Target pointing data
·····

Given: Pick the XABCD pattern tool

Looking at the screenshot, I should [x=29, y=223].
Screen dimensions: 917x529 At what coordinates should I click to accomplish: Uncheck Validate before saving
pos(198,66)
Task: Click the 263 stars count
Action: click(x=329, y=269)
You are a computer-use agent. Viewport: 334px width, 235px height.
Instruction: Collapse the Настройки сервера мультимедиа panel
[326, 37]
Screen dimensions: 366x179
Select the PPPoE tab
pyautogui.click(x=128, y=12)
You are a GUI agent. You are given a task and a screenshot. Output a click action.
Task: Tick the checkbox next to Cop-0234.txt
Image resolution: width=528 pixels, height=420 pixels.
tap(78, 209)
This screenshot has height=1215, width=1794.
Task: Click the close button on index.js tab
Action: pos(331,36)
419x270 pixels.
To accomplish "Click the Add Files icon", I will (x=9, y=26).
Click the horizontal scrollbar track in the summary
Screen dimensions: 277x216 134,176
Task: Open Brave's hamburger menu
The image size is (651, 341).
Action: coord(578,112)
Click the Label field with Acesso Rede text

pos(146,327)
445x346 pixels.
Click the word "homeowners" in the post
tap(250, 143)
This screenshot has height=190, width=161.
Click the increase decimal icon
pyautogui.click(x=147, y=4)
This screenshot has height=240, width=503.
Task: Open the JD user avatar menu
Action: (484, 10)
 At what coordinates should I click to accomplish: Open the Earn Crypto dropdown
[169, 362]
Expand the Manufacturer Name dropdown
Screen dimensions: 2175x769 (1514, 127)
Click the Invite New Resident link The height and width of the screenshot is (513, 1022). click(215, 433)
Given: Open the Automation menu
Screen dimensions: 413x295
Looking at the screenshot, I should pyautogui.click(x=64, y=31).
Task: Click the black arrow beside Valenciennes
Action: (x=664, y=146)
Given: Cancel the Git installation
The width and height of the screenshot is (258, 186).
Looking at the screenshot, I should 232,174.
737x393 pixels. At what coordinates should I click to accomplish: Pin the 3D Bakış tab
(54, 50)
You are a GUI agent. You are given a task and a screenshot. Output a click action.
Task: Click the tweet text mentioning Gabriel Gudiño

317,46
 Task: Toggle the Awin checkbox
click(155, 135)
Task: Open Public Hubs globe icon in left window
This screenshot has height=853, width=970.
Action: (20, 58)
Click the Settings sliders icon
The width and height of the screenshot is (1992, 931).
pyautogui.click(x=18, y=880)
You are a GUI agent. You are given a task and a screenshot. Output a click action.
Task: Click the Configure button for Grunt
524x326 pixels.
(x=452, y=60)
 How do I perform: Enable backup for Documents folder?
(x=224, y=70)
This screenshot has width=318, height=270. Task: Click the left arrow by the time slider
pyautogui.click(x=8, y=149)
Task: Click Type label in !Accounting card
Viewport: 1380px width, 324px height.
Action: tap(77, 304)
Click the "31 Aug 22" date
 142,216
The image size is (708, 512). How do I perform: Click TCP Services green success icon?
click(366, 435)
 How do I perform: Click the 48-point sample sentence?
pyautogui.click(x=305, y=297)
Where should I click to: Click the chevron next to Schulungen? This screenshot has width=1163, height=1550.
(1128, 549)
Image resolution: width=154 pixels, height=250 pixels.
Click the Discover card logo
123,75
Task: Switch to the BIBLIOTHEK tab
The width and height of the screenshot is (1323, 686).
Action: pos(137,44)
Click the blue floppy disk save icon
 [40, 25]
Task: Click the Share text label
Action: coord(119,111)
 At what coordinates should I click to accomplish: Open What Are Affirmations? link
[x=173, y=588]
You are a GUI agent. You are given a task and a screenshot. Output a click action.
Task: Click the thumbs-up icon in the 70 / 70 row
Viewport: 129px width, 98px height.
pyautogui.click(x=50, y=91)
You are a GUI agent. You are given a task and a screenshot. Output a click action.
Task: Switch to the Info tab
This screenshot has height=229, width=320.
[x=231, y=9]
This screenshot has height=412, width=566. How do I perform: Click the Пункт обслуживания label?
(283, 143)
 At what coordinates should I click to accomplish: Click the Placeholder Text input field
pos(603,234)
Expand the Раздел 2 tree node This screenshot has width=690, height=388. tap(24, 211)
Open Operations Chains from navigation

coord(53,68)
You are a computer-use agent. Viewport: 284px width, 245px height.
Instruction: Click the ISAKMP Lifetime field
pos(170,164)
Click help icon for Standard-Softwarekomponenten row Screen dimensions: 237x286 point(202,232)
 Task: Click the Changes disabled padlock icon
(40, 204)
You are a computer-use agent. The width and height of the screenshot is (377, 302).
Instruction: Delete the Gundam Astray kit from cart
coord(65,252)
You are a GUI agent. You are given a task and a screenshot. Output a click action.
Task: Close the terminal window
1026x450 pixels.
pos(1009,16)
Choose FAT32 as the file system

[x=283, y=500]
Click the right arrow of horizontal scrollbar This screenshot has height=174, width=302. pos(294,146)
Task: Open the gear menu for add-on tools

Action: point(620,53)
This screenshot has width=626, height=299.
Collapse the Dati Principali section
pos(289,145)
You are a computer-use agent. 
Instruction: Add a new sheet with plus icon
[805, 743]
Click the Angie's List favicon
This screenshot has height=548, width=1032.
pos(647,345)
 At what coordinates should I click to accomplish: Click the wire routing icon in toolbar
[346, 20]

·····

Aim of the exercise: Copy out every one of the lines above, character for character, from first to last.

Reply to the task:
Given: Pick the XABCD pattern tool

Looking at the screenshot, I should [x=29, y=223].
Screen dimensions: 917x529 At what coordinates should I click to accomplish: Uncheck Validate before saving
pos(198,66)
Task: Click the 263 stars count
Action: click(x=329, y=269)
You are a computer-use agent. Viewport: 334px width, 235px height.
Instruction: Collapse the Настройки сервера мультимедиа panel
[326, 37]
Screen dimensions: 366x179
Select the PPPoE tab
pyautogui.click(x=128, y=12)
You are a GUI agent. You are given a task and a screenshot. Output a click action.
Task: Tick the checkbox next to Cop-0234.txt
Image resolution: width=528 pixels, height=420 pixels.
tap(78, 209)
This screenshot has height=1215, width=1794.
Task: Click the close button on index.js tab
Action: pos(331,36)
419x270 pixels.
To accomplish "Click the Add Files icon", I will (x=9, y=26).
Click the horizontal scrollbar track in the summary
Screen dimensions: 277x216 134,176
Task: Open Brave's hamburger menu
The image size is (651, 341).
Action: coord(578,112)
Click the Label field with Acesso Rede text

pos(146,327)
445x346 pixels.
Click the word "homeowners" in the post
tap(250, 143)
This screenshot has height=190, width=161.
Click the increase decimal icon
pyautogui.click(x=147, y=4)
This screenshot has height=240, width=503.
Task: Open the JD user avatar menu
Action: (484, 10)
 At what coordinates should I click to accomplish: Open the Earn Crypto dropdown
[169, 362]
Expand the Manufacturer Name dropdown
Screen dimensions: 2175x769 (1514, 127)
Click the Invite New Resident link The height and width of the screenshot is (513, 1022). click(215, 433)
Given: Open the Automation menu
Screen dimensions: 413x295
Looking at the screenshot, I should pyautogui.click(x=64, y=31).
Task: Click the black arrow beside Valenciennes
Action: (x=664, y=146)
Given: Cancel the Git installation
The width and height of the screenshot is (258, 186).
Looking at the screenshot, I should 232,174.
737x393 pixels. At what coordinates should I click to accomplish: Pin the 3D Bakış tab
(54, 50)
You are a GUI agent. You are given a task and a screenshot. Output a click action.
Task: Click the tweet text mentioning Gabriel Gudiño

317,46
 Task: Toggle the Awin checkbox
click(155, 135)
Task: Open Public Hubs globe icon in left window
This screenshot has height=853, width=970.
Action: (20, 58)
Click the Settings sliders icon
The width and height of the screenshot is (1992, 931).
pyautogui.click(x=18, y=880)
You are a GUI agent. You are given a task and a screenshot. Output a click action.
Task: Click the Configure button for Grunt
524x326 pixels.
(x=452, y=60)
 How do I perform: Enable backup for Documents folder?
(x=224, y=70)
This screenshot has width=318, height=270. Task: Click the left arrow by the time slider
pyautogui.click(x=8, y=149)
Task: Click Type label in !Accounting card
Viewport: 1380px width, 324px height.
Action: tap(77, 304)
Click the "31 Aug 22" date
 142,216
The image size is (708, 512). How do I perform: Click TCP Services green success icon?
click(366, 435)
 How do I perform: Click the 48-point sample sentence?
pyautogui.click(x=305, y=297)
Where should I click to: Click the chevron next to Schulungen? This screenshot has width=1163, height=1550.
(1128, 549)
Image resolution: width=154 pixels, height=250 pixels.
Click the Discover card logo
123,75
Task: Switch to the BIBLIOTHEK tab
The width and height of the screenshot is (1323, 686).
Action: pos(137,44)
Click the blue floppy disk save icon
 [40, 25]
Task: Click the Share text label
Action: coord(119,111)
 At what coordinates should I click to accomplish: Open What Are Affirmations? link
[x=173, y=588]
You are a GUI agent. You are given a task and a screenshot. Output a click action.
Task: Click the thumbs-up icon in the 70 / 70 row
Viewport: 129px width, 98px height.
pyautogui.click(x=50, y=91)
You are a GUI agent. You are given a task and a screenshot. Output a click action.
Task: Switch to the Info tab
This screenshot has height=229, width=320.
[x=231, y=9]
This screenshot has height=412, width=566. How do I perform: Click the Пункт обслуживания label?
(283, 143)
 At what coordinates should I click to accomplish: Click the Placeholder Text input field
pos(603,234)
Expand the Раздел 2 tree node This screenshot has width=690, height=388. tap(24, 211)
Open Operations Chains from navigation

coord(53,68)
You are a computer-use agent. Viewport: 284px width, 245px height.
Instruction: Click the ISAKMP Lifetime field
pos(170,164)
Click help icon for Standard-Softwarekomponenten row Screen dimensions: 237x286 point(202,232)
 Task: Click the Changes disabled padlock icon
(40, 204)
You are a computer-use agent. The width and height of the screenshot is (377, 302).
Instruction: Delete the Gundam Astray kit from cart
coord(65,252)
You are a GUI agent. You are given a task and a screenshot. Output a click action.
Task: Close the terminal window
1026x450 pixels.
pos(1009,16)
Choose FAT32 as the file system

[x=283, y=500]
Click the right arrow of horizontal scrollbar This screenshot has height=174, width=302. pos(294,146)
Task: Open the gear menu for add-on tools

Action: point(620,53)
This screenshot has width=626, height=299.
Collapse the Dati Principali section
pos(289,145)
You are a computer-use agent. 
Instruction: Add a new sheet with plus icon
[805, 743]
Click the Angie's List favicon
This screenshot has height=548, width=1032.
pos(647,345)
 At what coordinates should I click to accomplish: Click the wire routing icon in toolbar
[346, 20]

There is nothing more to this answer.